• TASK PROMPT: Using the online grocery beta text below, explain why the public beta was aimed at the most loyal customers. Answer in one to three sentences.

• TEXT SHOWN:
Online Grocery In Beta

Here at Walmart International we’ve been on a 18 month journey to refresh and improve the customer experience for our UK online grocery shopping platform, ASDA grocery home shopping. We started this initiative with the rebuilding of the customer experience for the checkout. We’ve since followed this with a much improved registration and sign-in process. Both projects providing considerable benefit to our users and to our platform. Whilst we continued to iterate on further improvements to the new sign-in and checkout flow, we have also been working on developing a new shopping experience for our users. This is the area where our users spend most of their time on the site adding their grocery items to the cart, it includes experiences such as search, homepage, favorites, taxonomy, shopping lists and our newly developed recipes section.

One of the key learnings of the work we did on the checkout was that we turned on the experiment before the experience was at a level of quality that was acceptable for our users. In the early stages of testing we experienced a number of false starts where we needed to turn off the experiment, fix problematic issues for our customers and turn the experience back on. Although we eventually got our KPIs and customer feedback to show positive results we lost a considerable amount of time and resource and frustrated some of our customers unnecessarily. We needed to rethink our approach…

As the initiative involved the creation of a new tech-stack, large experience changes to the taxonomy and new design system we need a way to get real world feedback from users outside of the lab environment which can sometimes come with biases whilst mitigating as much risk as possible. We also wanted to get feedback from users as early on in the development process as possible so that we had more time to adjust if necessary.

Our approach

Similar to the checkout redesign project we started with a private beta that was made available to our colleagues. Here the new app was very much in the alpha stage. Major features were still under development and we still had a large number of bugs to squash. Once we had our core feature set developed and most of the major bugs resolved we opened up the new experience to a select number of our users as a public beta.

For the public beta we targeted our most loyal customers, users who had completed 15+ shops with us in the last 6 months. We used our experimentation platform to randomly select 1% of our most loyal users. Initially we wanted to keep usage of the new experience fairly low to keep the risk low, but we up-weighted this percentage as we became more confident in the feedback we were getting.

We used our most loyal customer for 2 reasons. Firstly they are the most vocal and thus our chances of receiving feedback was higher. Secondly online grocery is largely a retention lead business with customers using the service every week. This is a much higher frequency than most eCommerce businesses so it was incredibly important to us that our most loyal customers had an early opportunity to voice their feedback so we could ensure we had time to adjust.

• COLLECTED MATERIAL:
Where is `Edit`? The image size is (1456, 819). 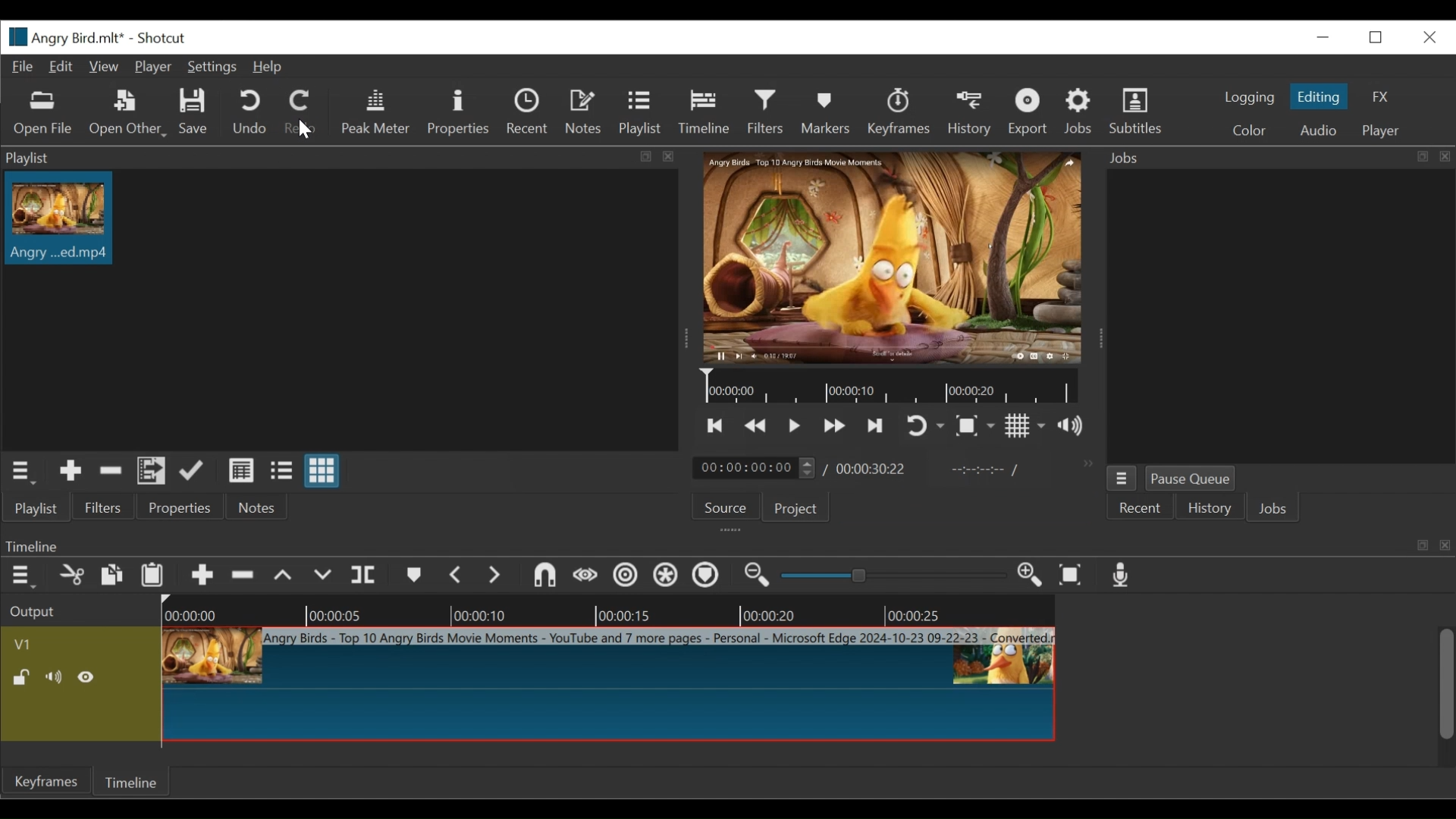 Edit is located at coordinates (61, 68).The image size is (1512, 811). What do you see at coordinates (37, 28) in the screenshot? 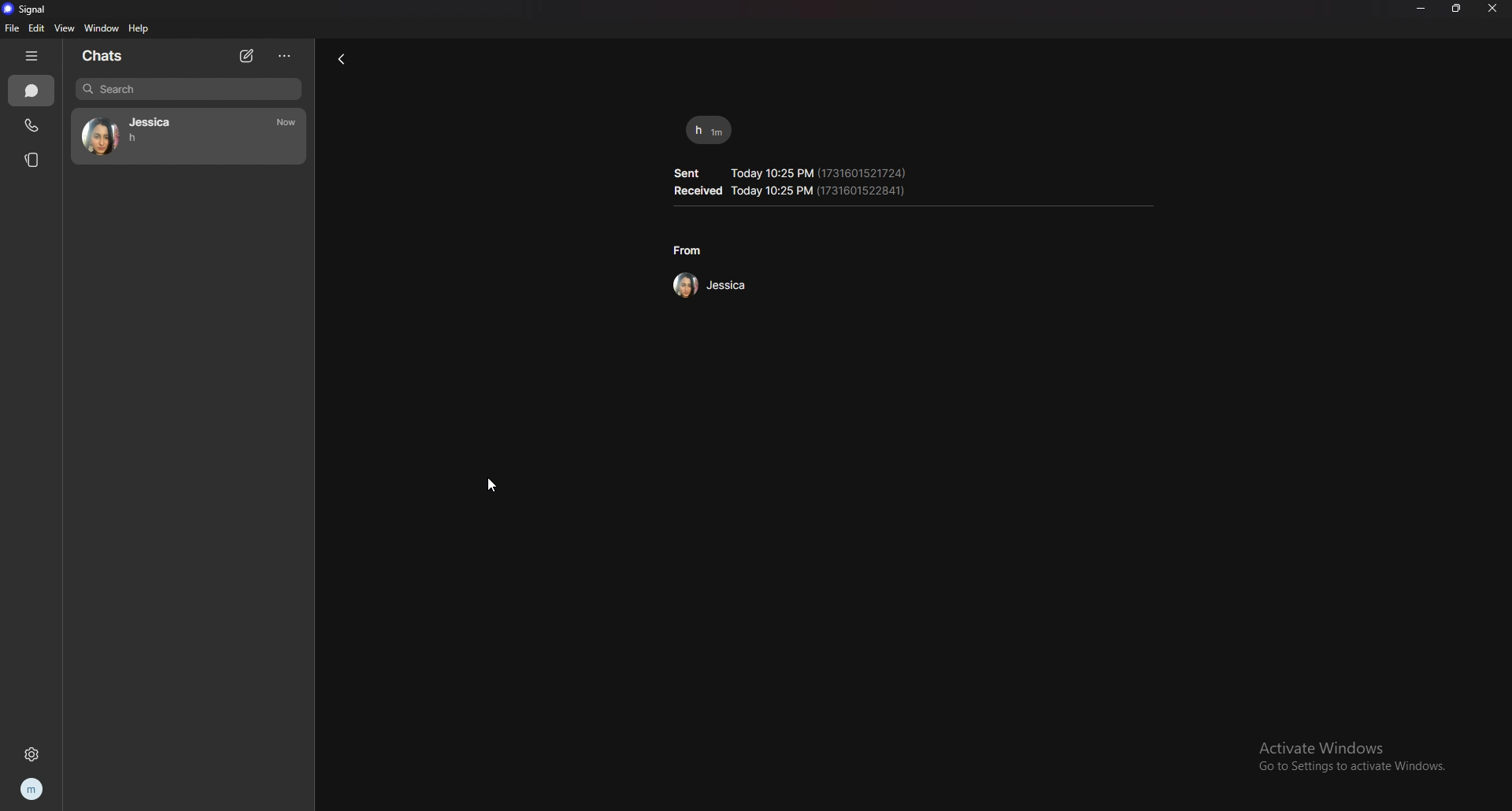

• OUTPUT BELOW: The most loyal customers are the most vocal, so targeting them raised the chances of receiving feedback. Online grocery is also largely a retention-led business, with customers shopping every week, far more often than in most eCommerce. That made it important for these customers to voice their feedback early, so there would be time to adjust.